KUCHING: Analysts are generally cautious on Daibochi Plastic and Packaging Industry Bhd’s (Daibochi) propsects ahead with most believing the group’s domestic sales to continue being impacted by subdued Malaysian gross domestic product (GDP) growth expectations this year along with the rising cost of living and relatively high household debt.
According to RHB Research Institute Sdn Bhd (RHB Research), while Daibochi recently secured two new contracts for the food and beverage (F&B) and fast-moving consumer goods (FMCG) segments in the Australia and New Zealand markets that could add an estimated additional RM10 to RM12 million per annum to revenue, the research house expected domestic sales to remain vulnerable going forward on the back of subdued 2016 Malaysia GDP growth expectations.
Financial year 2015 (FY15) results made up 93 per cent of RHB Research’s/consensus estimates.
The research house noted that 4Q15 revenue dipped 3.4 per cent quarter on quarter (q-o-q) from lower export and domestic sales.
Going forward, the research arm of MIDF Amanah Investment Bank Bhd (MIDF Research) expected further topline growth to stem from the company’s export sales and introduction of new products.

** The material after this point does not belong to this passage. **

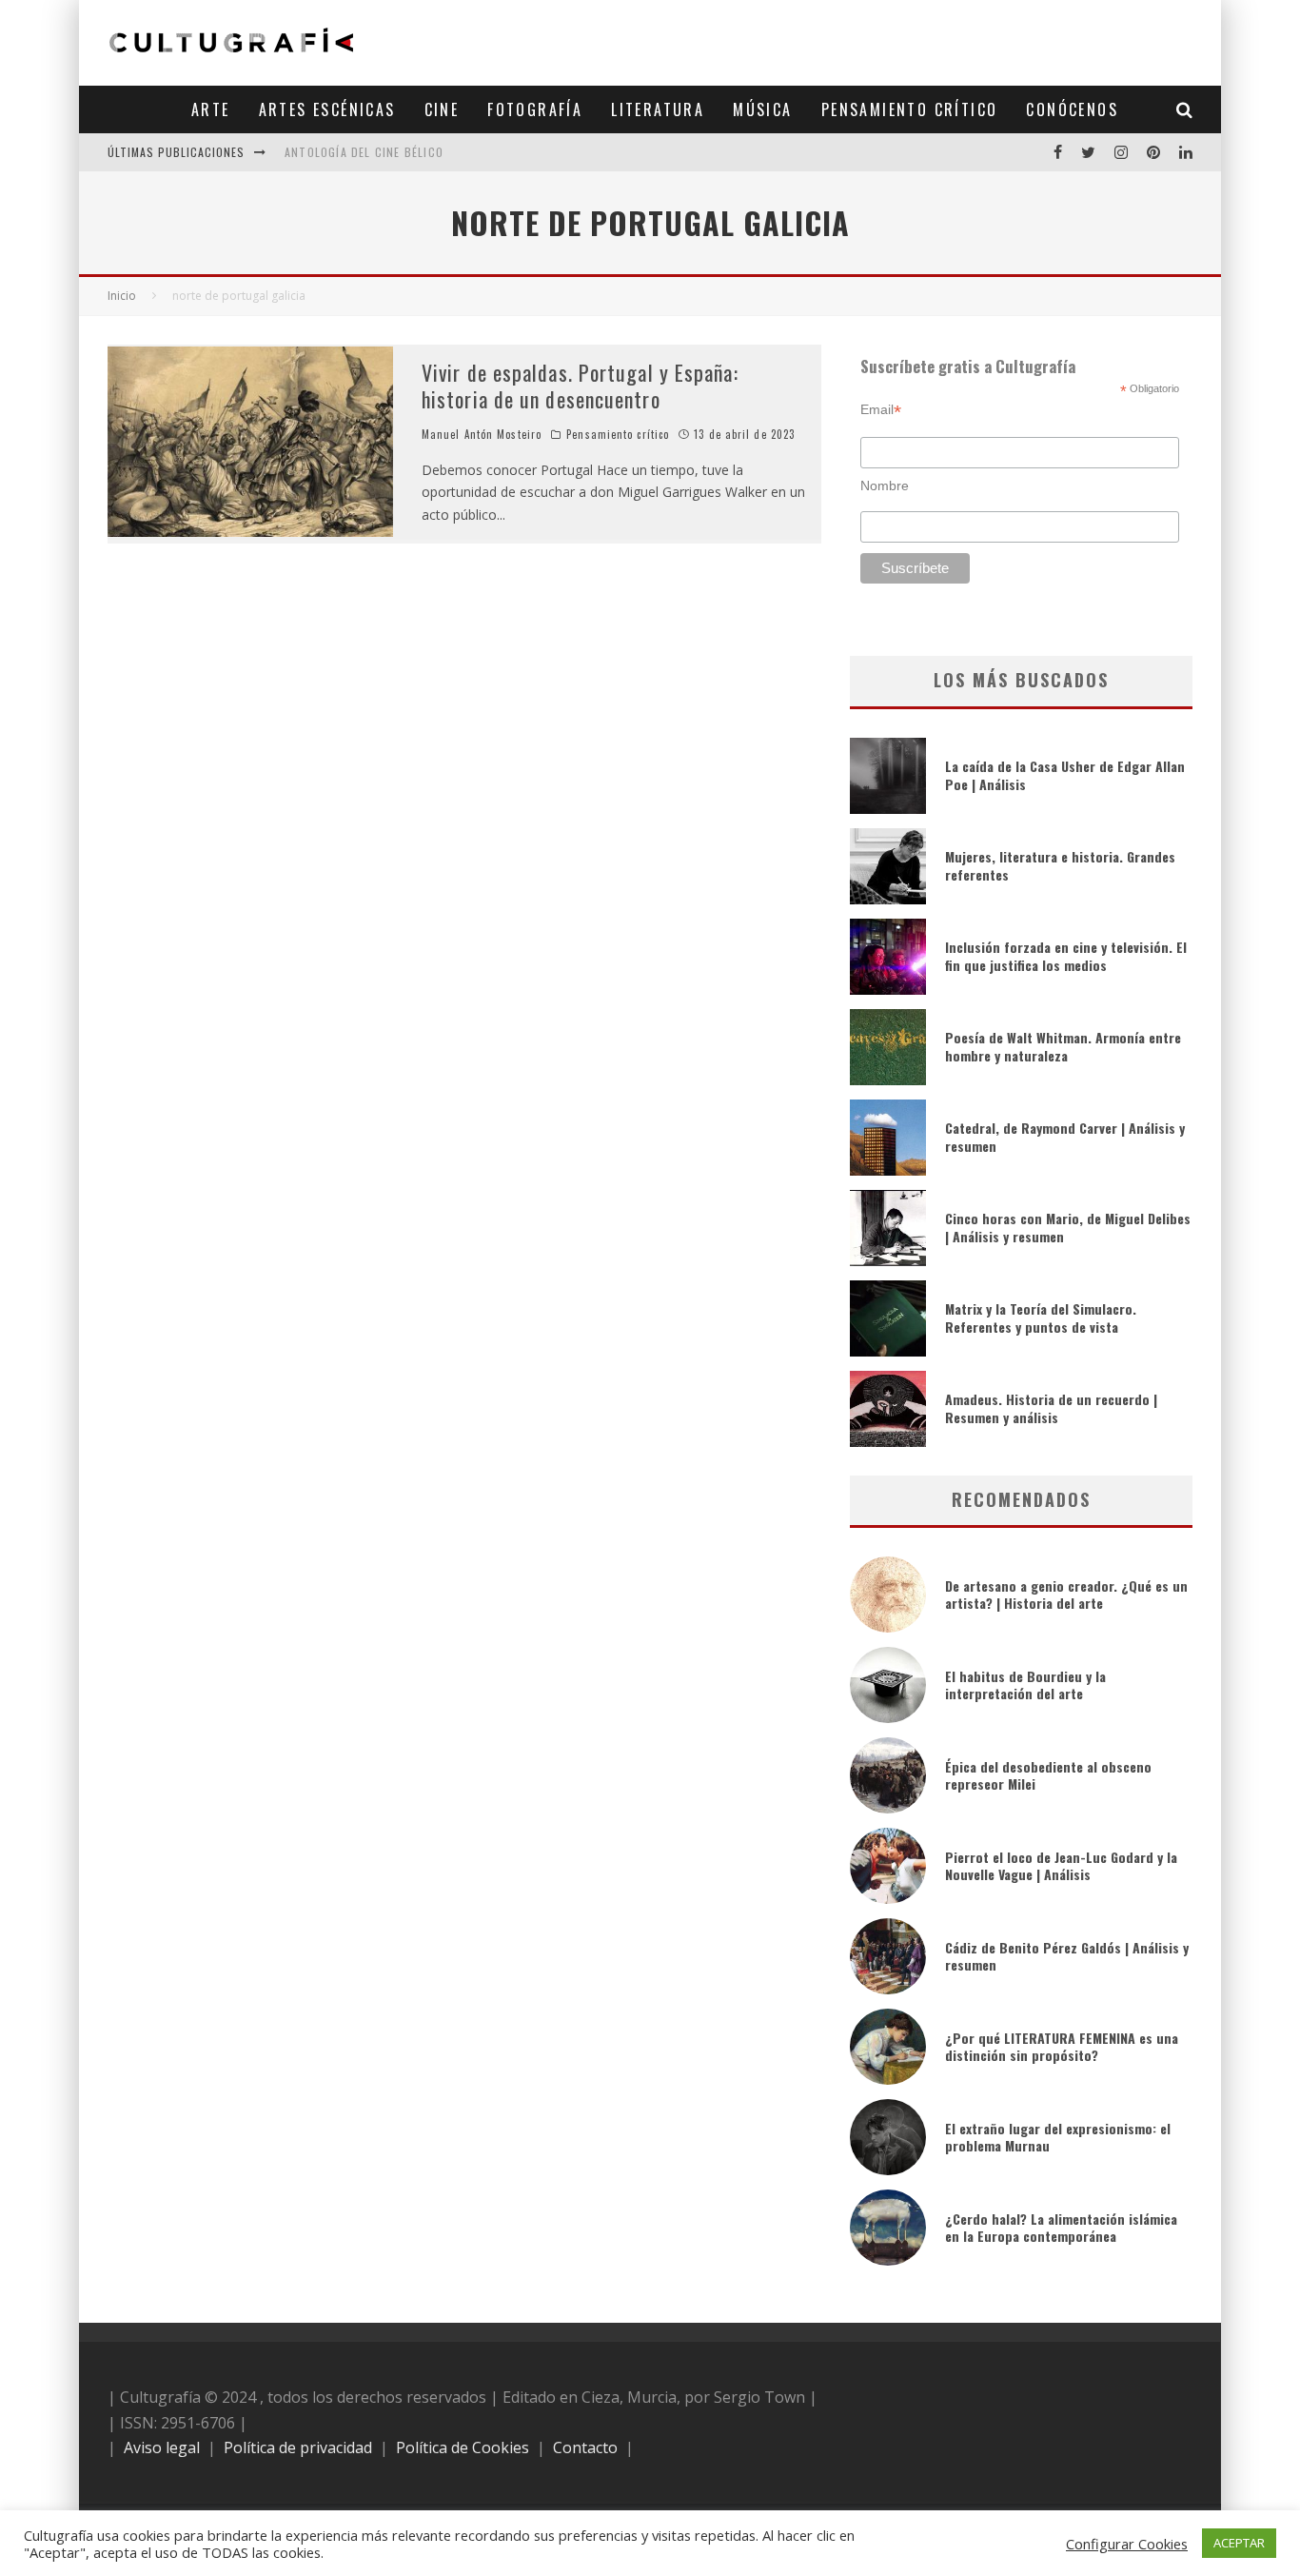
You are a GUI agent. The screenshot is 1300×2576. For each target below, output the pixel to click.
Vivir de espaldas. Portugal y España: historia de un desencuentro (580, 386)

To this end, Daibochi has secured export contracts which are due to commence deliveries from the second quarter of FY16 (2QFY16) onwards.
“However, the group expects its domestic sales to continue to be impacted by the rising cost of living and relatively high household debt,” it said.
Meanwhile, RHB Research also expected Daibochi to face rising cost pressures, with the increment in the minimum wage to RM1,000 per month (from RM900) as of July 1, 2016 as well as uncertainties regarding the 100 per cent hike in the foreign worker levy.
The research house noted that this is further compounded by the Government’s recent announcement of the labour supply freeze that could negatively impact Daibochi, as labour constitutes an estimated 10-11 per cent of cost of goods sold (COGS).
RHB Research upgraded its FY16-17 earnings forecasts by five per cent, to account for the two new contracts secured, as well as introduce its FY18 forecast.
Risks to the research house’s recommendation included better-than-expected domestic sales growth, led by a recovery in the broader economy.
RHB Research expected earnings to remain vulnerable on the back of subdued 2016 Malaysian GDP growth expectations.
This, coupled with unattractive valuations – Daibochi was trading at a 42 per cent premium to the sector average – led RHB Research to maintain a ‘sell’ call.
The research house’s target price of RM1.65 per share was pegged to a 15-fold FY16F price-earnings (P/E), which was Daibochi’s five-year historical mean.
As for MIDF Research, the research arm maintained its ‘neutral’ stance with a revised FY16 target price of RM1.96 per share which reflected the recently completed share split and bonus issues.
The research arm’s valuation was premised on the dividend discount model, with a cost of equity of 9.27 per cent and terminal growth of 4.8 per cent.